* [Problem description]:
Rewrite the rows from the line that contains "The height and" through the last row, substituting "knob" for "slider" and leaving everything else as it is. Leave out the pictures.

* [Given records]:
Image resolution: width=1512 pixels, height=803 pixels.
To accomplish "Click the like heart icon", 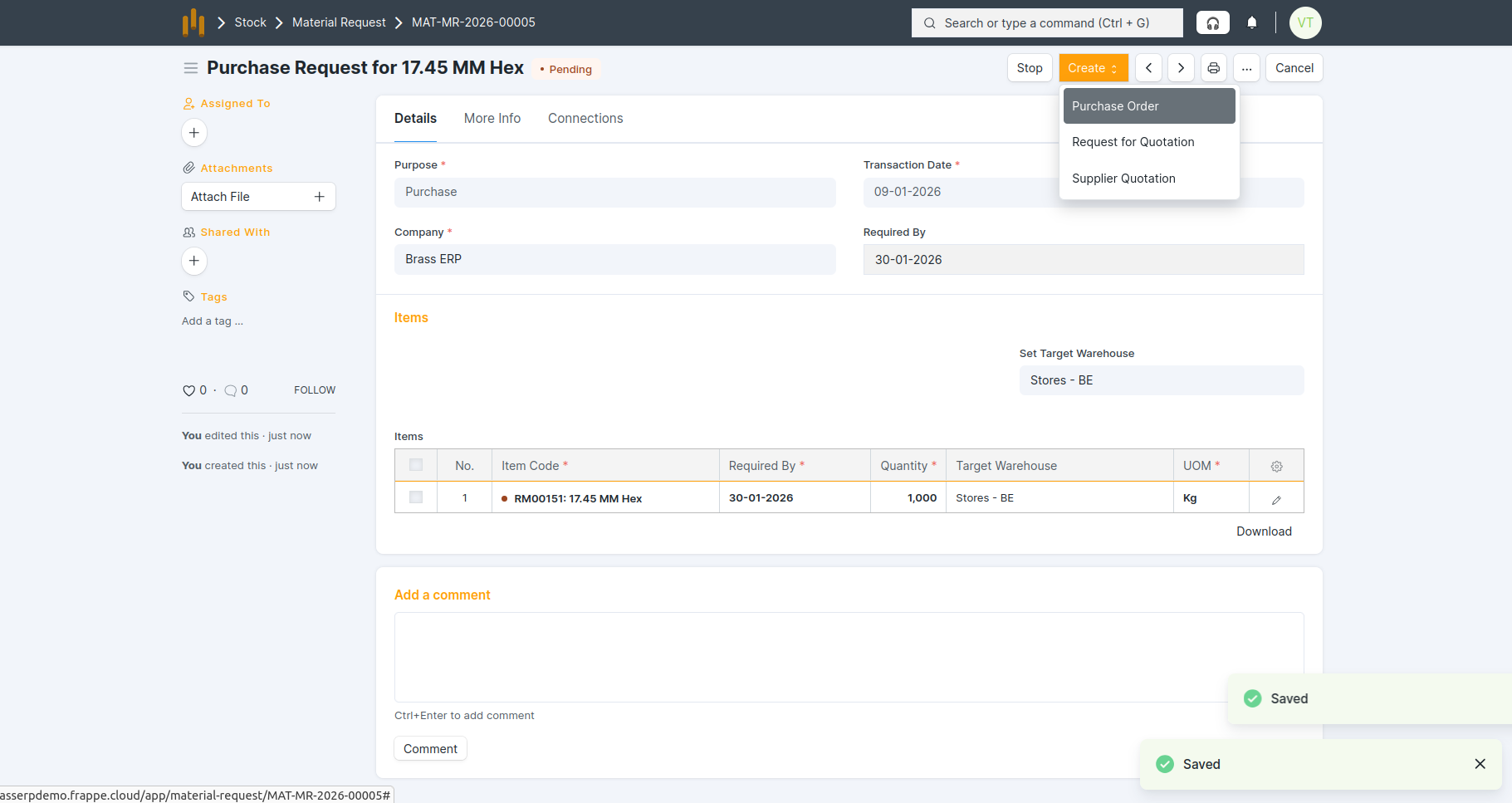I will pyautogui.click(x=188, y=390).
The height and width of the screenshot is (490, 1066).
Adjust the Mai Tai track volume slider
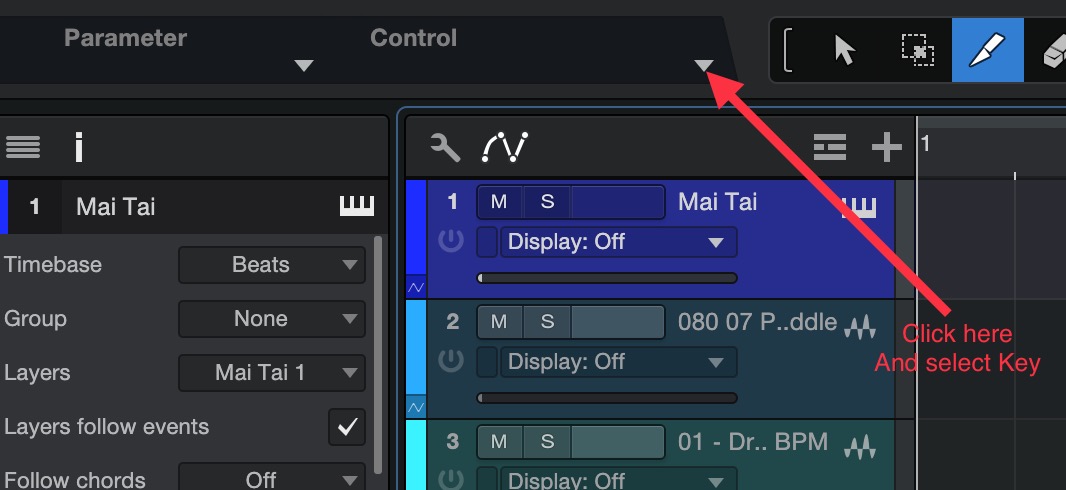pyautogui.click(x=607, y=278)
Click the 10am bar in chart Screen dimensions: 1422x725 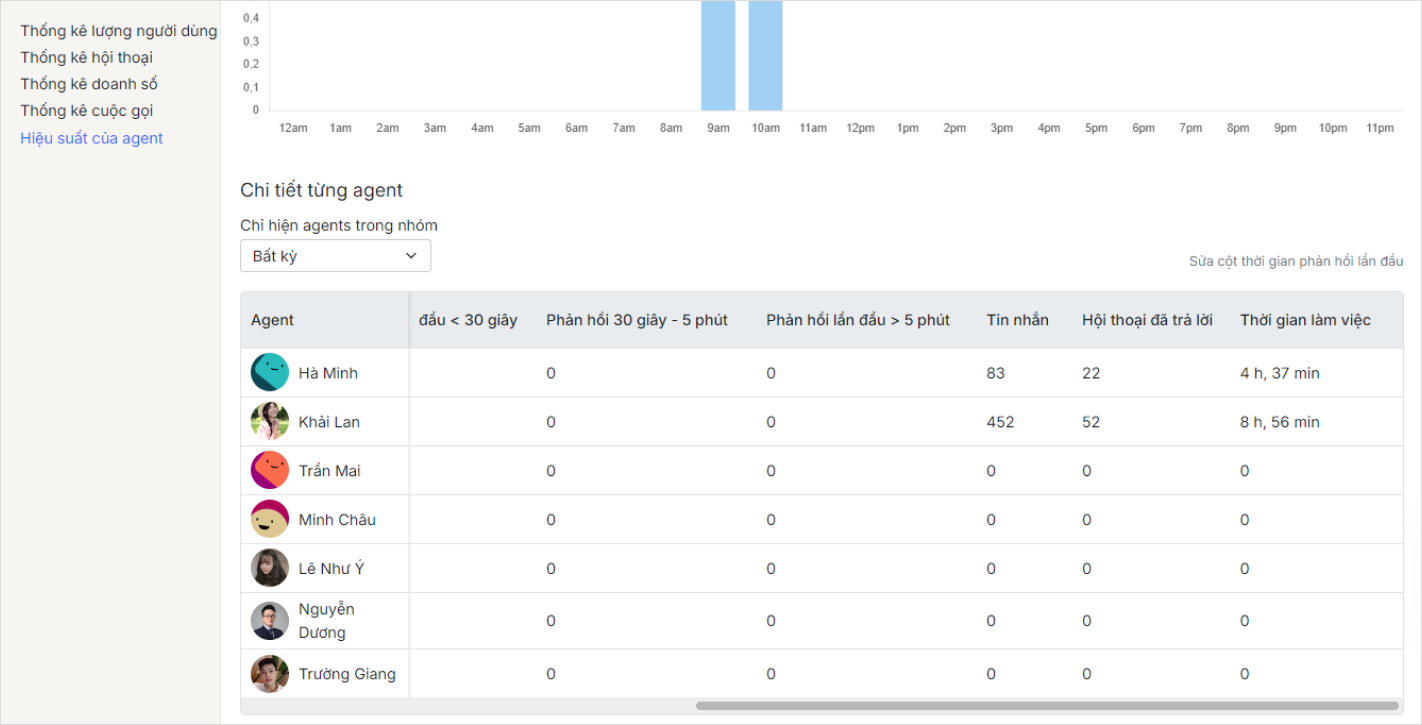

* [Solution for this problem]:
The height and width of the screenshot is (490, 1066).
Adjust the Mai Tai track volume knob
pyautogui.click(x=607, y=278)
Click the 10am bar in chart Screen dimensions: 1422x725 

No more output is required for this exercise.